**Your objective:** Only lines containing the string "from" belong in the answer; find them in the records and copy them.
● ● ● ● ● ● ●
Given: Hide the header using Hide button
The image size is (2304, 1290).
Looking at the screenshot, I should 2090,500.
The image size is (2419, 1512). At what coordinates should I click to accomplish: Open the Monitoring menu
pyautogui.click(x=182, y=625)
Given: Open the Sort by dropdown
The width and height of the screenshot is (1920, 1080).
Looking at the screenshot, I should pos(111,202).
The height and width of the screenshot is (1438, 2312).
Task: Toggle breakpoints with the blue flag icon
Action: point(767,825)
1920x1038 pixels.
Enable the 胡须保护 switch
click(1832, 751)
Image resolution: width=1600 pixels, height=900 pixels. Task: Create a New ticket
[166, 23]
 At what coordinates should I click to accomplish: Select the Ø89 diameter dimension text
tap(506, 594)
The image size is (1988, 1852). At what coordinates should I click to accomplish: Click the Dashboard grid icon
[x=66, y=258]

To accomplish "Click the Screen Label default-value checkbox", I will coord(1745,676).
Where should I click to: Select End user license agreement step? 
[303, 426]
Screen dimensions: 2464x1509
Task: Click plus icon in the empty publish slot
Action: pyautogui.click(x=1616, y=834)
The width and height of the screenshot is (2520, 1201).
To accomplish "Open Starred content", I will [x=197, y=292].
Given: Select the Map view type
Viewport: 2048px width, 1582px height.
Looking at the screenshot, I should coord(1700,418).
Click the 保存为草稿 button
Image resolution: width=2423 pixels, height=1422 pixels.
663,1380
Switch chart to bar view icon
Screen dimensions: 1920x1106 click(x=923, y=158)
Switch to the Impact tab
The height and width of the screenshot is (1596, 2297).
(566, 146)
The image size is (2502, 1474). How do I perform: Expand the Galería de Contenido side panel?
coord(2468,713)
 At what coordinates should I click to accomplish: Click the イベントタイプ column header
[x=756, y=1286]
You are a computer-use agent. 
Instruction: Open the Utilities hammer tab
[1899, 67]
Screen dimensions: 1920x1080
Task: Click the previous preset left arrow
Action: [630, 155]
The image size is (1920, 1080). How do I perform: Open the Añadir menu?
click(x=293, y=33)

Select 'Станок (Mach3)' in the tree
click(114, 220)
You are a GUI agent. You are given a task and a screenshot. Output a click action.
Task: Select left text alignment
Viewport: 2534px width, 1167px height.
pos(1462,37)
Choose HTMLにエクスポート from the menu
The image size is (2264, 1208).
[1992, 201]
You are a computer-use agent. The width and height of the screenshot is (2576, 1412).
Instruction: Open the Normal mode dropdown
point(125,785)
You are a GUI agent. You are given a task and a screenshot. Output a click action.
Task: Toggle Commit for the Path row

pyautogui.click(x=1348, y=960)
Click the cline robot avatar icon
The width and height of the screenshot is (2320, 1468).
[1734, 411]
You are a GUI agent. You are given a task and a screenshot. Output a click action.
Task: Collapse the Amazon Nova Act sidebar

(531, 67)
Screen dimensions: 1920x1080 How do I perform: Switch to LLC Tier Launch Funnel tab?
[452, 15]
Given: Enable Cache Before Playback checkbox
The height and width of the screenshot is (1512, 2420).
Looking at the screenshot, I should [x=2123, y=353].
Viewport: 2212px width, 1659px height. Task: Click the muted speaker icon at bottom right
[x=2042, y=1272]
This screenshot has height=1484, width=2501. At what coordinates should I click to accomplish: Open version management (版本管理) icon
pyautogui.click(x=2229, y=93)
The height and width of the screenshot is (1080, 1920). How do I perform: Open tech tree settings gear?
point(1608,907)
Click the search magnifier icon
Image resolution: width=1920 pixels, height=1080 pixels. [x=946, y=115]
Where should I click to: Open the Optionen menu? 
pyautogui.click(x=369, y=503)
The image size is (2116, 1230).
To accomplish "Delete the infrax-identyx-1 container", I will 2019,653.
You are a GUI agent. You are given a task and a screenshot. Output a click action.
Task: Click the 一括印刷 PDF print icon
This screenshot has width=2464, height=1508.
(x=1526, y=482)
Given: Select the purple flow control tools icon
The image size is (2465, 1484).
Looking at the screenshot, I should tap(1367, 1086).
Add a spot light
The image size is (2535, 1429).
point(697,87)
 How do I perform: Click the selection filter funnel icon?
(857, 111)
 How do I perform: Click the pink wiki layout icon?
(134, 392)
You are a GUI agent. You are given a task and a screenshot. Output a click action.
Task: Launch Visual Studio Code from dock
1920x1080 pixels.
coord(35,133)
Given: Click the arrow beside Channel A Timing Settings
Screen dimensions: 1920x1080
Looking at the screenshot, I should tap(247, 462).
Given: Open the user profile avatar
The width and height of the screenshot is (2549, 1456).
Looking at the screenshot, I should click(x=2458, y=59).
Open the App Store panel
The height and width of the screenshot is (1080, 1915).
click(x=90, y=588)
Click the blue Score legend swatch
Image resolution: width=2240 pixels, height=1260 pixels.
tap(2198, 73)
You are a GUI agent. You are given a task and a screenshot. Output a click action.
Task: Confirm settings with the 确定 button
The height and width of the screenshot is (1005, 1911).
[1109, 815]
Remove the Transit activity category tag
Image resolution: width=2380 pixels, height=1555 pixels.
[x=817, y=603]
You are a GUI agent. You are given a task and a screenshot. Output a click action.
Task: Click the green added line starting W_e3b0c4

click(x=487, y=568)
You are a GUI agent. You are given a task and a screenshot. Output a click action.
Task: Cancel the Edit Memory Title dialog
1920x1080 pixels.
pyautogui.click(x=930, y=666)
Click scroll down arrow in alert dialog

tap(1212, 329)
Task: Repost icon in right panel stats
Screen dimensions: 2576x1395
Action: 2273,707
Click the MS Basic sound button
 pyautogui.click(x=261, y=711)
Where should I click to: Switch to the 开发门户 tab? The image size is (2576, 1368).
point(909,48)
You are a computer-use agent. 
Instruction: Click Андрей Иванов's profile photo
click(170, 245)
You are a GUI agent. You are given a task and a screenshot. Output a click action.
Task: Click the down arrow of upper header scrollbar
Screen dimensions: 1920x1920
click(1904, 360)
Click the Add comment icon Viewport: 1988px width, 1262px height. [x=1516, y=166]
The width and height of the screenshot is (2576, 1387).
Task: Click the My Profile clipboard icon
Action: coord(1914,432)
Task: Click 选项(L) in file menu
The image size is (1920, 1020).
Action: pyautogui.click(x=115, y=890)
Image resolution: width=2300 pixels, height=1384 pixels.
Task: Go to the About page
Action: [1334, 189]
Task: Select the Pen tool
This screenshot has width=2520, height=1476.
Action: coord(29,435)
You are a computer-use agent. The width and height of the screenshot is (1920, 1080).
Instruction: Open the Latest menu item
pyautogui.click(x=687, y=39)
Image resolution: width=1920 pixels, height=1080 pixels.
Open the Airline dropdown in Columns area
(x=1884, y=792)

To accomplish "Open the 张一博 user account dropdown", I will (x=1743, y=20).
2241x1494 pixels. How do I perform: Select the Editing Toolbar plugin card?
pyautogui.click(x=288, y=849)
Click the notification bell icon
● ● ● ● ● ● ●
**Response area:**
Choose HTMLにエクスポート from the menu
Task: Launch Visual Studio Code from dock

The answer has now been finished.